WHAT YOU SHOULD DO. What you return should be the lines of the data containing "computer", each in full.

[Collected data entries]
============

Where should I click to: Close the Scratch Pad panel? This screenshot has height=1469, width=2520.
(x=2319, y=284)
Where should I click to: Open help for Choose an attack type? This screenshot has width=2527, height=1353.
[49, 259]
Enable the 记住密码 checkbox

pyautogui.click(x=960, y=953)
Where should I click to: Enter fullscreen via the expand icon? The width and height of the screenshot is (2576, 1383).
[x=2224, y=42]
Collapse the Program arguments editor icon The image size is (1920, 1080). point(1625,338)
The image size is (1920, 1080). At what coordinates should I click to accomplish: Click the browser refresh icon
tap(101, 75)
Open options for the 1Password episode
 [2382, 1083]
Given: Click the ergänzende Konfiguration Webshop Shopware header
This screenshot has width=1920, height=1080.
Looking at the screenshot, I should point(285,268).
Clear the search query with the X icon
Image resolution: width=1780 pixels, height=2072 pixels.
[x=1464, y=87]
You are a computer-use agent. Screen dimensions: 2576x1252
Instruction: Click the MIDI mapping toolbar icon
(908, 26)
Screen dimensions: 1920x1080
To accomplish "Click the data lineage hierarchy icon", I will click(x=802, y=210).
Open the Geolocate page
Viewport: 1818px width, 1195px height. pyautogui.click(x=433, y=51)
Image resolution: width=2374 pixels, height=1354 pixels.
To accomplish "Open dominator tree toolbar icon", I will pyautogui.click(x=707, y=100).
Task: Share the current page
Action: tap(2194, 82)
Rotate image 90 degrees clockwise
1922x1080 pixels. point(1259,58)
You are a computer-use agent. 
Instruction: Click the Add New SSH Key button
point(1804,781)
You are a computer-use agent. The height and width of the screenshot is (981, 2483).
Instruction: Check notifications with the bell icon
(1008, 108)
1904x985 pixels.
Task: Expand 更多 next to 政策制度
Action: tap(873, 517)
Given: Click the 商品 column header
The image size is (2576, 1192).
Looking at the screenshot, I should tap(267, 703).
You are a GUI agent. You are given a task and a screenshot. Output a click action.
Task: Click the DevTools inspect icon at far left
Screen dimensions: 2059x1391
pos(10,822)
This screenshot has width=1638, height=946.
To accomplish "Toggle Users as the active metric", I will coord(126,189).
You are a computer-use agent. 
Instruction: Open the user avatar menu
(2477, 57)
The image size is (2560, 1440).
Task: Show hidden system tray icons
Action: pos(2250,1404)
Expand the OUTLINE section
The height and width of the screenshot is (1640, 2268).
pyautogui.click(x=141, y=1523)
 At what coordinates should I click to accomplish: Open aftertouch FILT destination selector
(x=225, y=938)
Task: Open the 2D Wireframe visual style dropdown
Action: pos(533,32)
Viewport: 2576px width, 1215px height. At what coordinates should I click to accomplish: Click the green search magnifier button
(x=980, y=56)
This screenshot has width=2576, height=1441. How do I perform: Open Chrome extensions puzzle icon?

============

TASK ANSWER.
You are a computer-use agent. Screen dimensions: 2576x1252
You are a computer-use agent. 
You are a computer-use agent. The height and width of the screenshot is (981, 2483).
You are a computer-use agent. 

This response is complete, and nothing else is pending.